The Platinum Rule
A few months prior to being married, my then-future-wife and I spent some quality time together looking for a new apartment. We had already discussed the specifics about what we wanted: a two bedroom apartment, on the top floor, equidistant from our workplaces, in a nice neighborhood. Simple, right?
The first three apartments we looked at weren’t all that great, and usually violated one of the four criteria we had defined before our search began. Then, we found it. A classy apartment complex which backs right up to the 18th hole of a golf course. There was one 3rd floor apartment available with a wonderful view of the fairway, bay windows, two bedrooms, and no crime (according to our tour guide). It was perfect!
After the tour, I was ready to put down a deposit immediately on the apartment to ensure it was ours if we wanted it. After all, it was Saturday and I couldn’t have another almost-married couple coming in and snatching it away from us. Plus, if we found something better, we could cancel our application and just be out the deposit money. Win-win. I hope they have FiOS.
My fiancée on the other hand, was not so easily convinced. In her mind, we hadn’t finished looking at all of the apartments on the list she compiled a couple of nights prior. “What if we find something better?” We hadn’t pulled the crime report for the area yet. “What if we live in a complex full of miscreants?” Even though we found something which fitted our criteria, how was she supposed to make a decision in such a short period of time without having all of the facts?
At the end of the day, we were both operating our apartment search with behaviors which came natural to us. I have more of a driving personality. I like setting and achieving goals, juggling more than I can typically handle, making decisions quickly, competing over everything, and moving at a faster than normal pace - regardless of how the others around me feel. I’m the type that is prone to take big risks and fail spectacularly.
My wife, on the other hand, is conscientious by nature. She is much more methodical and deliberate and doesn’t mind working at a slower pace. She values quality and accuracy. She doesn’t like making decisions until all of the facts are present - and would probably prefer to have someone else decide, and simply point out flaws in their plan. My wife is the type who will keep people like me from going off the rails.

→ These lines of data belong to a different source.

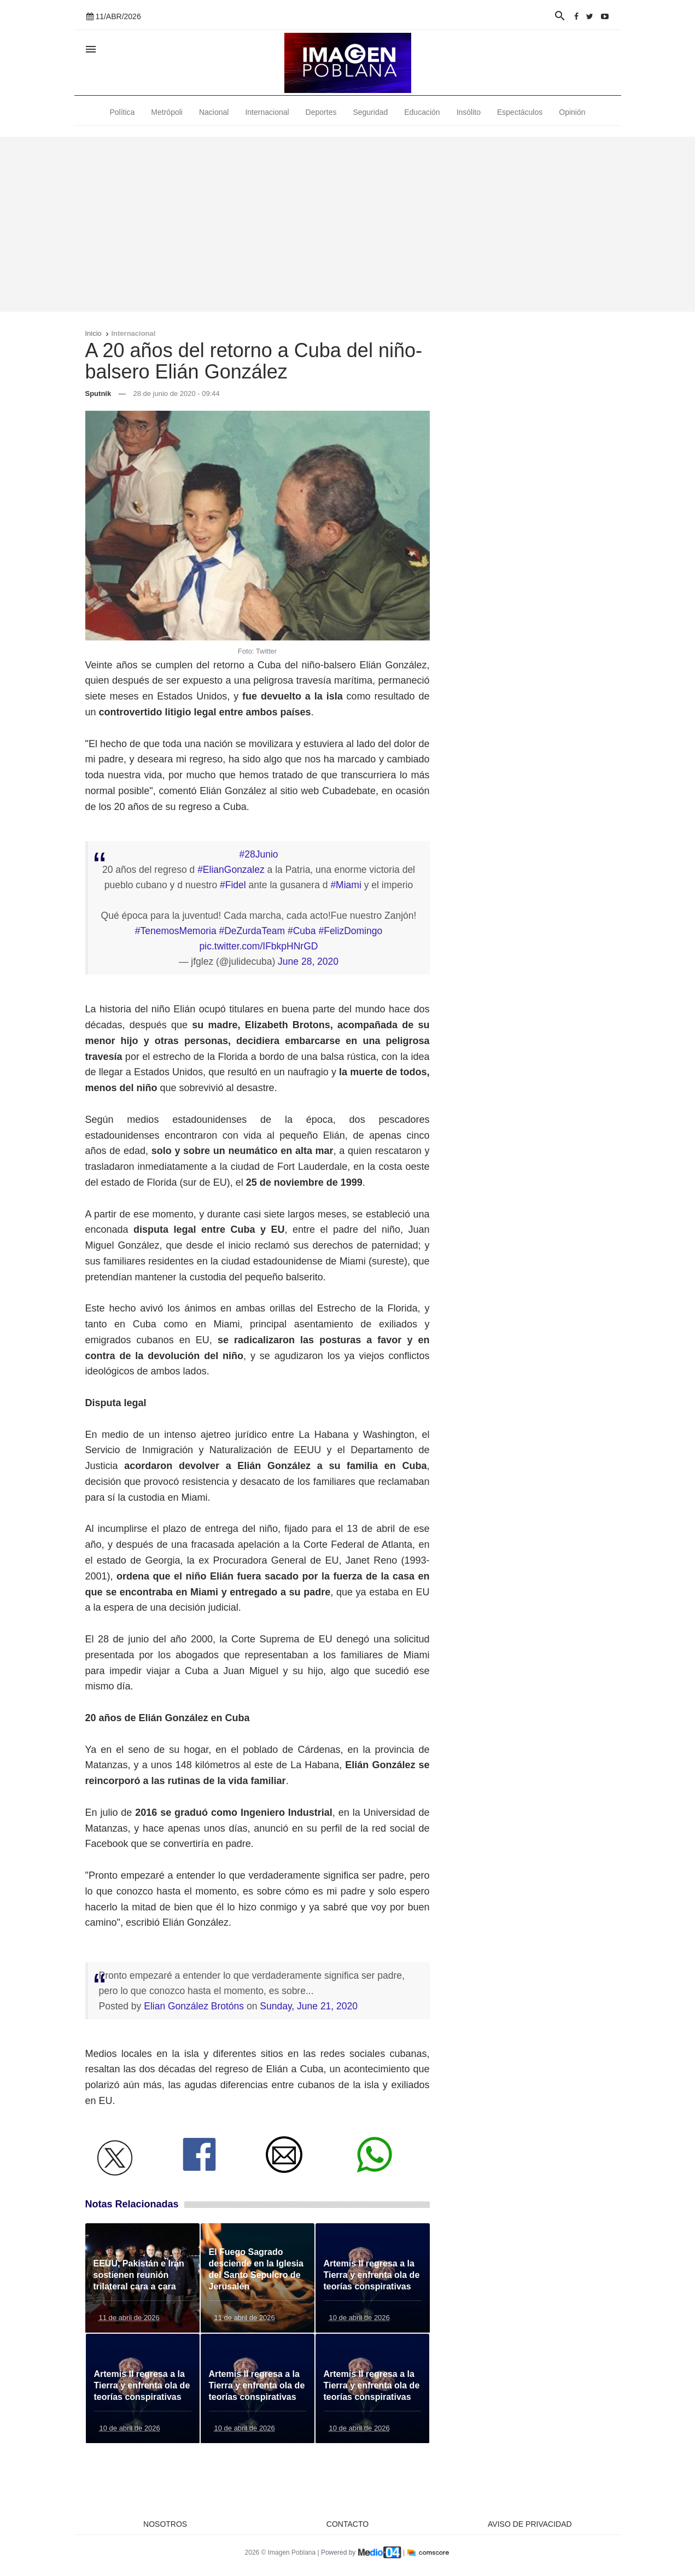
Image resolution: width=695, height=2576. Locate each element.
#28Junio (258, 854)
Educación (422, 112)
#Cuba (302, 930)
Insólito (469, 112)
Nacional (214, 112)
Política (122, 112)
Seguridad (370, 112)
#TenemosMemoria (176, 930)
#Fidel (233, 884)
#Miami (345, 884)
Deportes (321, 112)
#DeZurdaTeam (252, 930)
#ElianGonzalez (231, 869)
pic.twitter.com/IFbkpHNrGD (259, 946)
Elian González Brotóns (194, 2006)
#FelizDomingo (350, 930)
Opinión (572, 112)
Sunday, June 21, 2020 (309, 2006)
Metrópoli (167, 112)
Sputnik (98, 393)
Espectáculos (519, 112)
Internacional (267, 112)
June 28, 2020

We’ve all heard the Golden Rule, in some variation, at some point in our lives: “Do unto others what you would have them do unto you”. By this point in the story, it’s clear this strategy would have been the wrong move. If I behaved according to my preferences, I would have strong-armed my fiancé into doing what I wanted to do with little regard to her thoughts or feelings - remember, I want someone to be direct with me and make decisions quickly. If I went down this path, we would have likely started the rest of our lives together on the wrong foot - and in an apartment that she hated. Luckily, I was fortunate enough to take a step back and explain my reasoning on how putting a deposit down would actually give us more options and that nothing was set in stone.
What I practiced here, although I didn’t know it at the time, is what Dr. Tony Alessandra calls the Platinum Rule.
Do unto others as they want done unto them.
Whether we are apartment hunting with our significant other, working with a peer on a budget, or communicating status to our boss, we are much better served if we stop to think about their communication preferences and adjust ours accordingly. Accomplishments in all areas of life are predicated on our relationships. There is very little we can accomplish on our own, regardless of how smart we are.
In People Smart Dr. Alessandra covers the four behavioral types into which all humans fit - based on decades of research. Dominance, Influence, Steadiness, and Conscientiousness. You will find out which quadrant (or, in the case of my wife quadrants) you fit into and learn how to effectively interact with others, regardless of your individual preferences.
- Dominance - Assertive, task-focused. Interested in accomplishing goals and taking charge. Not afraid to make decisions. Can be viewed as pushy.
- Influence - Assertive, people-focused. “Salesey”. Optimistic and likes to collaborate. Accomplishes things through others. Can be viewed as disingenuous.
- Steadiness - Passive, people-focused. Cooperative and dependable. Focuses on the feelings of others, low drama, humble, stable. Can be viewed as indecisive.
- Conscientiousness - Passive, task-focused. Expert. Emphasizes correctness and quality. Works at a slower pace than the more dominant type. Introverted. Can be viewed as apathetic.
Understanding your behavioral tendencies and how you react in various situations will go a long way to ensure you remain effective in your relationships, even when you have to work with people who are your behavioral opposite. I spent a large portion of my career dealing with interpersonal issues the wrong way, focusing on what I wanted instead of how I could adapt my style to be more accommodating to those around me.
Positive relationships are built out of practice and hard work. This is a skill which can be learned and improved upon. A little bit of personal investment now will pay you large dividends in the future. People Smart and DiSC are two great resources to get you started.